##### Available data #####
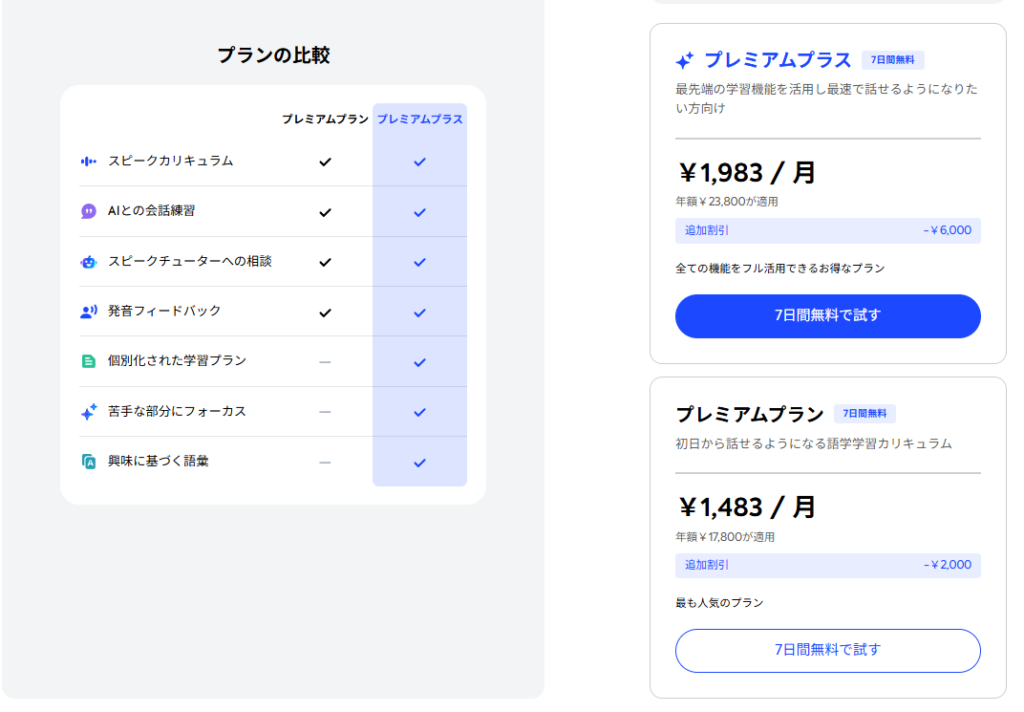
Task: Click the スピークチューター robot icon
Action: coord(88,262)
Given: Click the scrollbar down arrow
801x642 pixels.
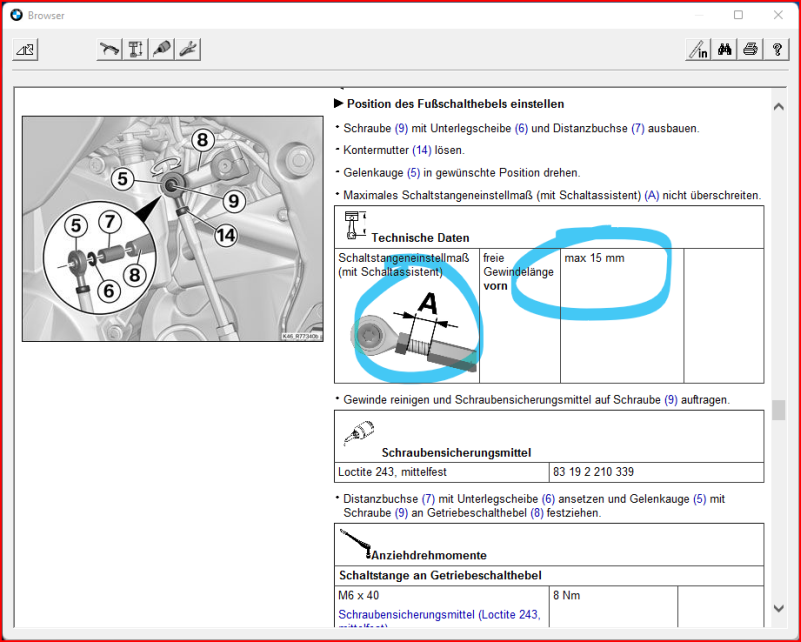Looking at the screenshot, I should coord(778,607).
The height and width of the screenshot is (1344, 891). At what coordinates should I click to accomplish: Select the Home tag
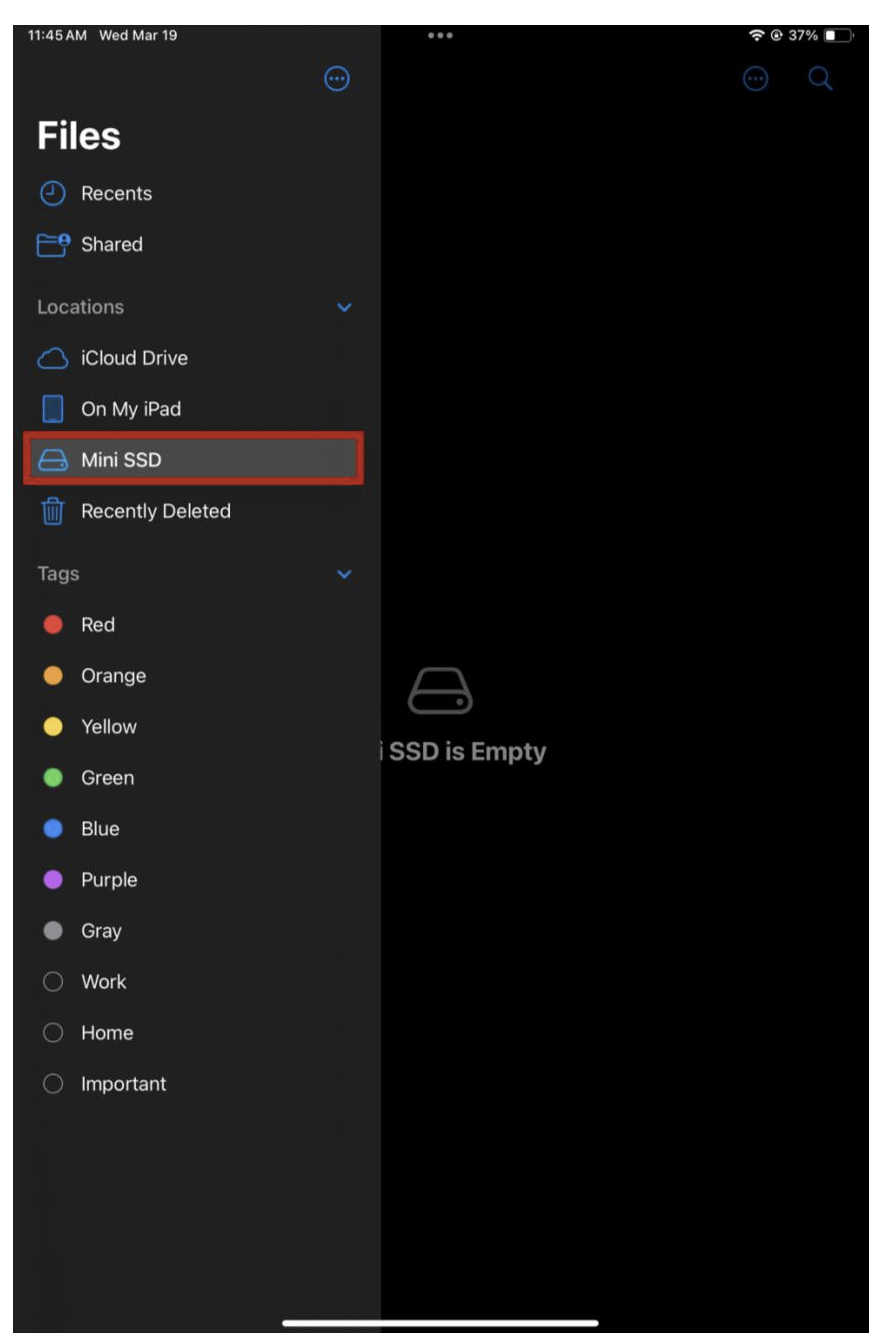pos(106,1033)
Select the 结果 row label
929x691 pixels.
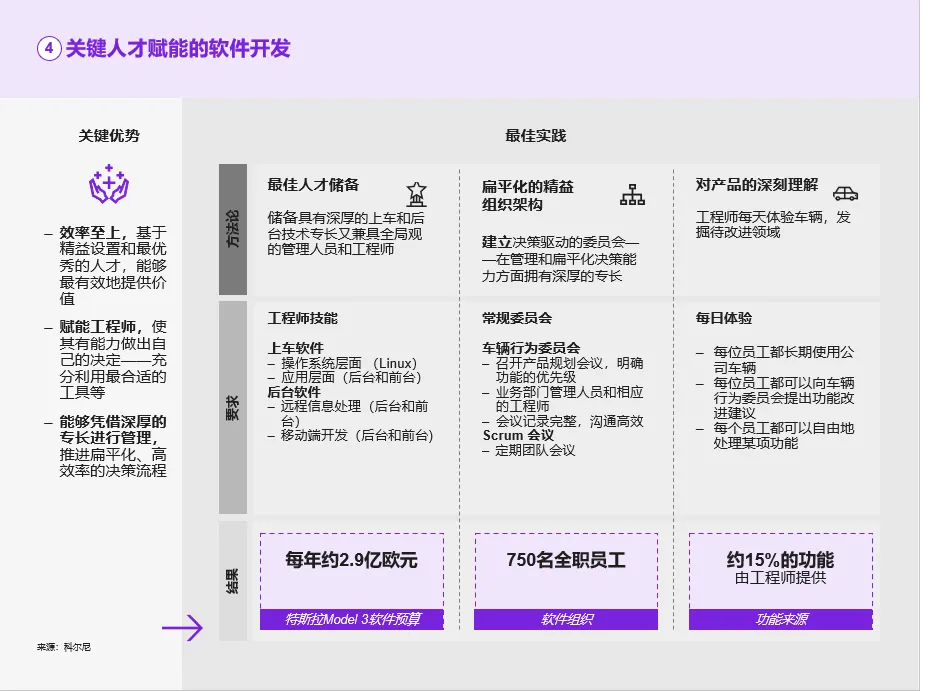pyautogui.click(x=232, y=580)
#####
In the copy, include exactly the lines from the one containing "The height and" through the last line of the records, and no pictures or other text.

• Response for this exercise
The height and width of the screenshot is (1344, 891). At what coordinates should I click to accomplish: Select the Home tag
pos(106,1033)
Select the 结果 row label
929x691 pixels.
pyautogui.click(x=232, y=580)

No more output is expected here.